Riverside Superior Court is testing an AI clerk. It won't say whether plaintiffs are told.
CalMatters: Riverside County Superior Court signed a $10,000 agreement in February with Learned Hand, a startup whose product drafts orders and research memos for judges using language models from Anthropic, OpenAI, and Google. Seven civil and probate attorneys have access. Riverside CEO Jason Galkin described the pilot to CalMatters reporters Cayla Mihalovich and Khari Johnson as "kicking the tires" and said the tool isn't being used to draft tentative rulings. Los Angeles County Superior Court signed a roughly $314,000 contract for the same product, with a roadmap that includes the criminal, family, and probate divisions.
Disclosure policies at both courts only require notice to parties if a motion or order is written entirely by AI — partial use doesn't trigger disclosure. Both courts declined to tell CalMatters whether plaintiffs in pilot cases are aware the tool has touched their files. An LA Superior Court spokesperson said testing happens on motions already decided, separate from live cases; the contract itself permits live-case testing.
Emails obtained through public records show Learned Hand CEO Shlomo Klapper pitched Riverside executives on expanding the pilot quickly once they had earned their stripes, asking Riverside chief operating officer Sarah Hodgson to assemble a list of motions that generated the most pain — including Racial Justice Act petitions. Hodgson responded with discovery and attorney-fee motions; for criminal cases she suggested the company focus on items with the largest paper records, citing death penalty habeas petitions and parole revocation.

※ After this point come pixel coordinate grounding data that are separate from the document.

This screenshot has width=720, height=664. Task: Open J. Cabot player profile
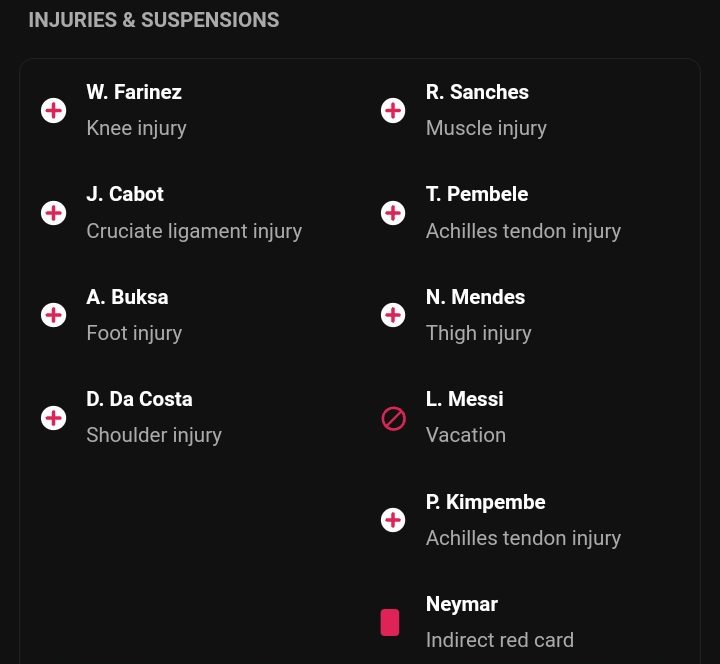tap(125, 194)
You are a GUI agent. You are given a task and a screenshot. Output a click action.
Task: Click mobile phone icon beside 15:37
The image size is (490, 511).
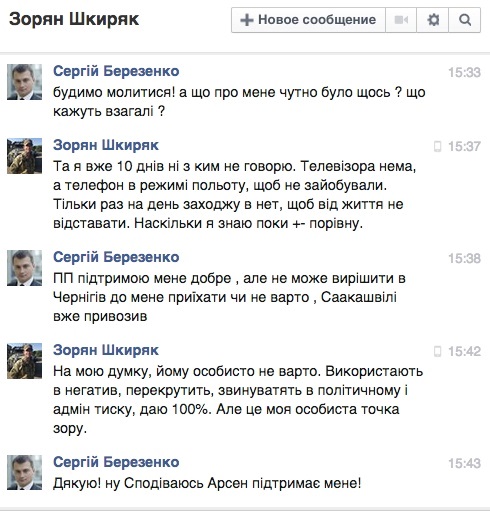tap(438, 146)
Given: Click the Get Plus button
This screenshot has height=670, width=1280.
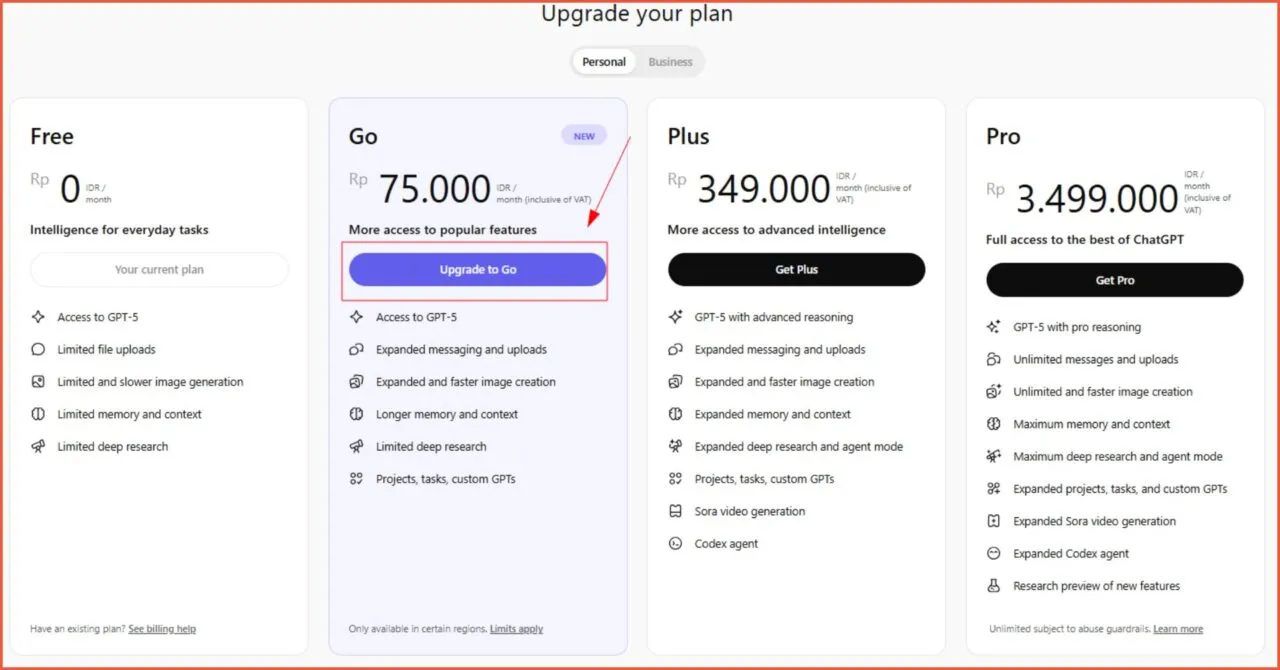Looking at the screenshot, I should click(796, 270).
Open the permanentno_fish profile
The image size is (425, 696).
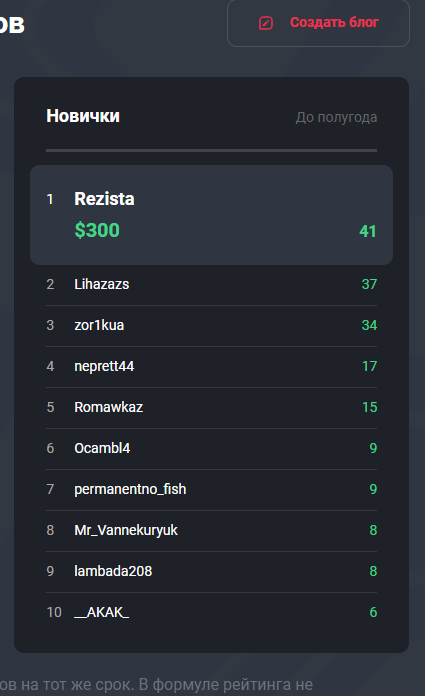(130, 489)
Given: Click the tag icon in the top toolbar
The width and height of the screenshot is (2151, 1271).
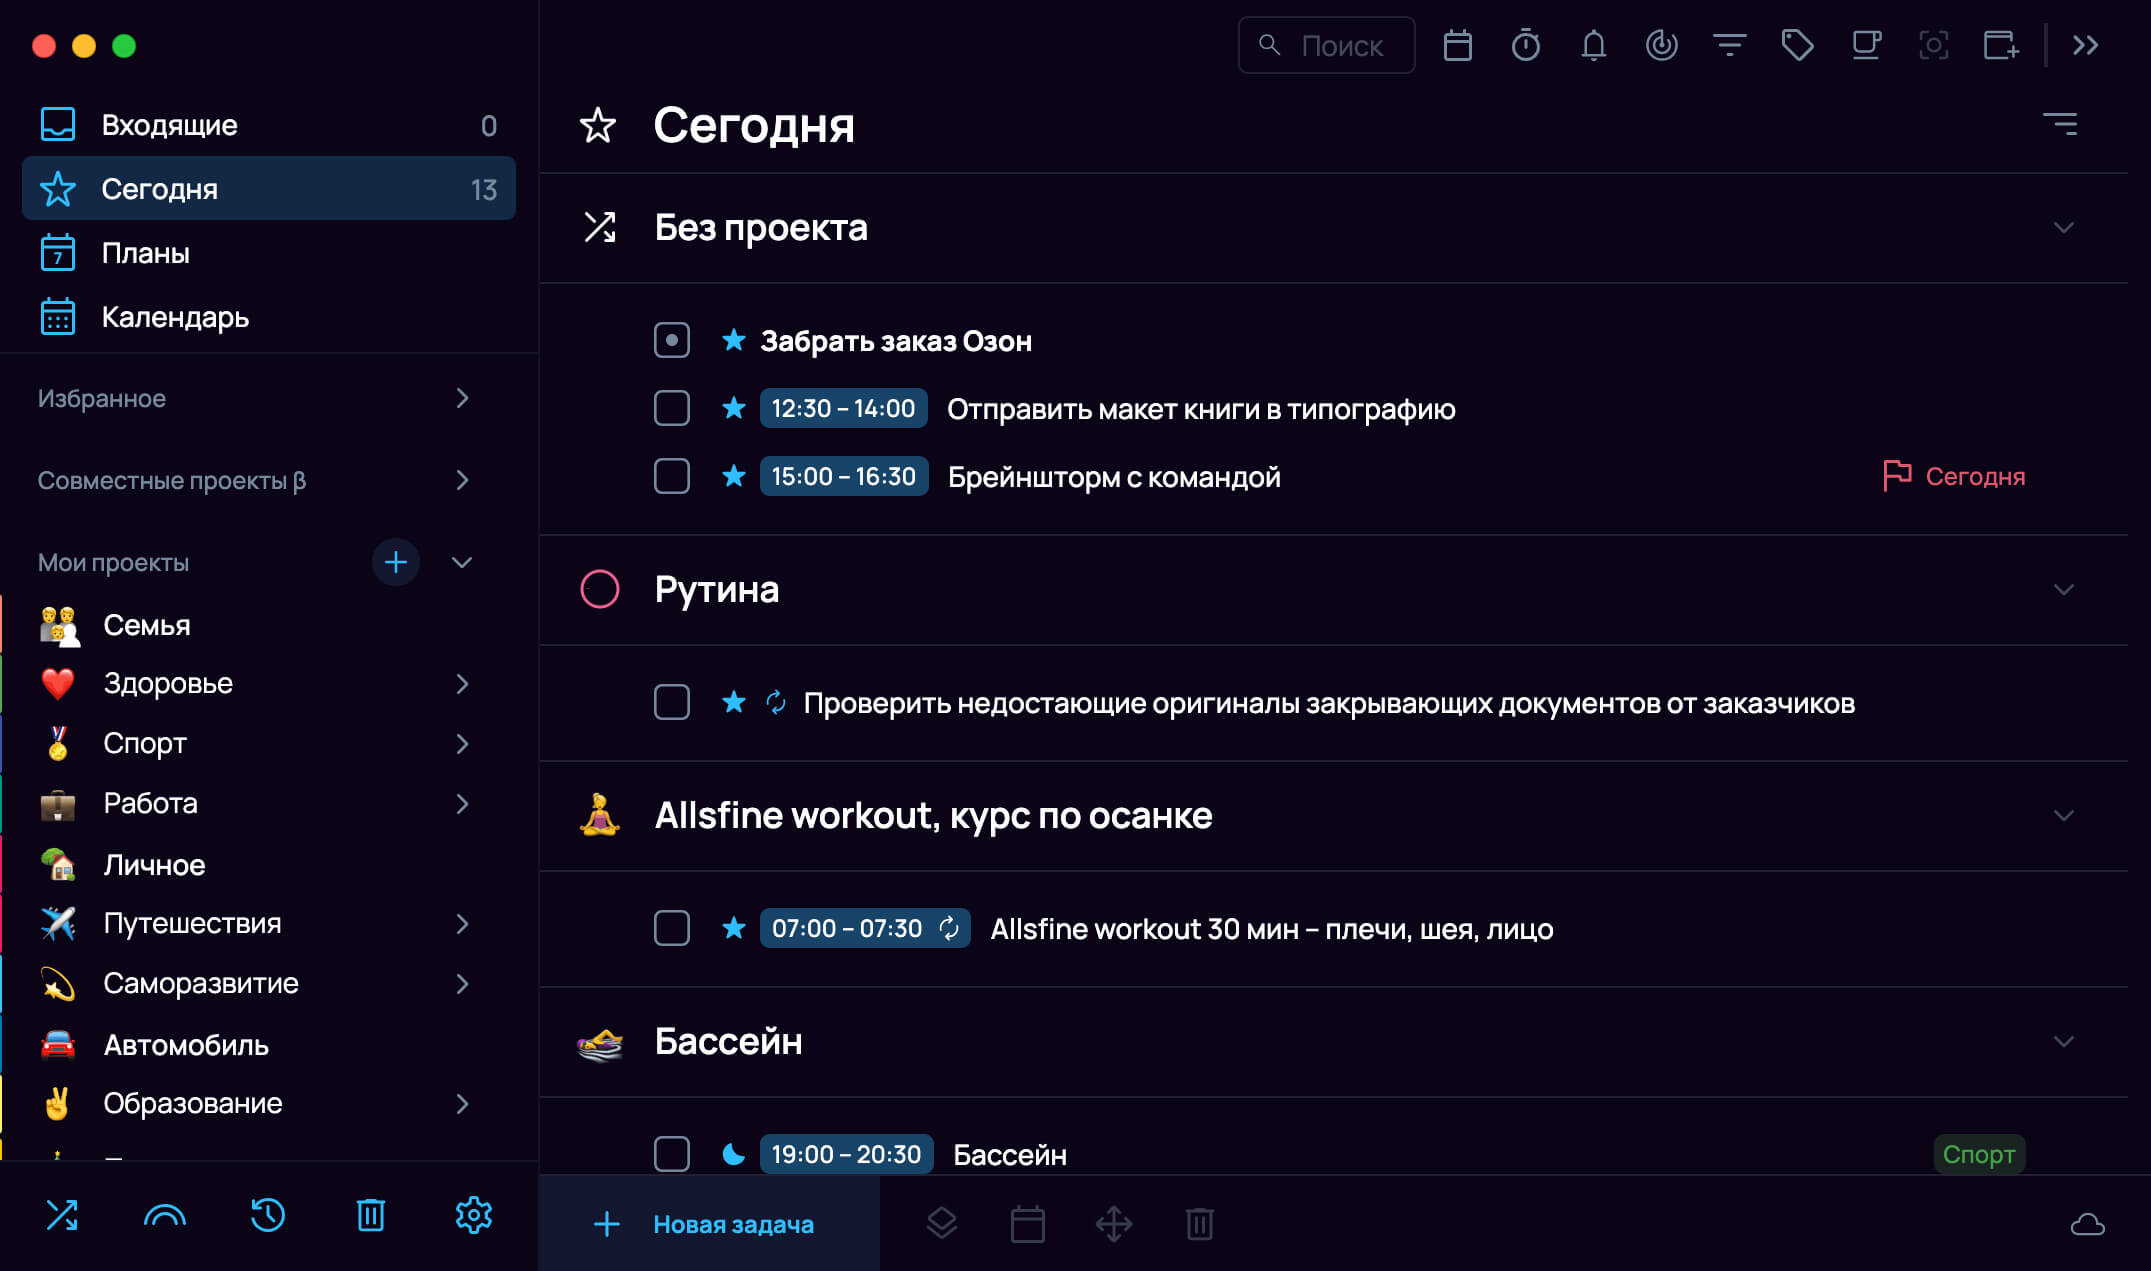Looking at the screenshot, I should 1797,45.
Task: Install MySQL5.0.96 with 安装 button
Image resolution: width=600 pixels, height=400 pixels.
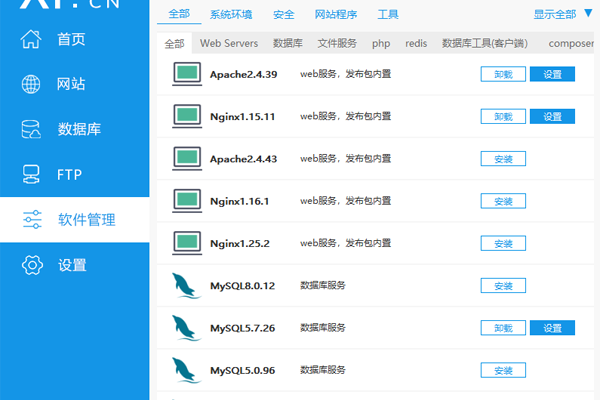Action: (503, 371)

Los Angeles County District Attorney Nathan Hochman told CalMatters the criminal-side stakes are categorically different from civil. Two anonymous LA judges, speaking under judicial conduct rules, said they would not use the tool to evaluate Racial Justice Act petitions, and a deputy public defender said such use would approach an ethical line. Both LA Superior Court Executive Officer David Slayton and Klapper denied any current plans to use the tool for Racial Justice Act work; a court spokesperson confirmed the contract permits it.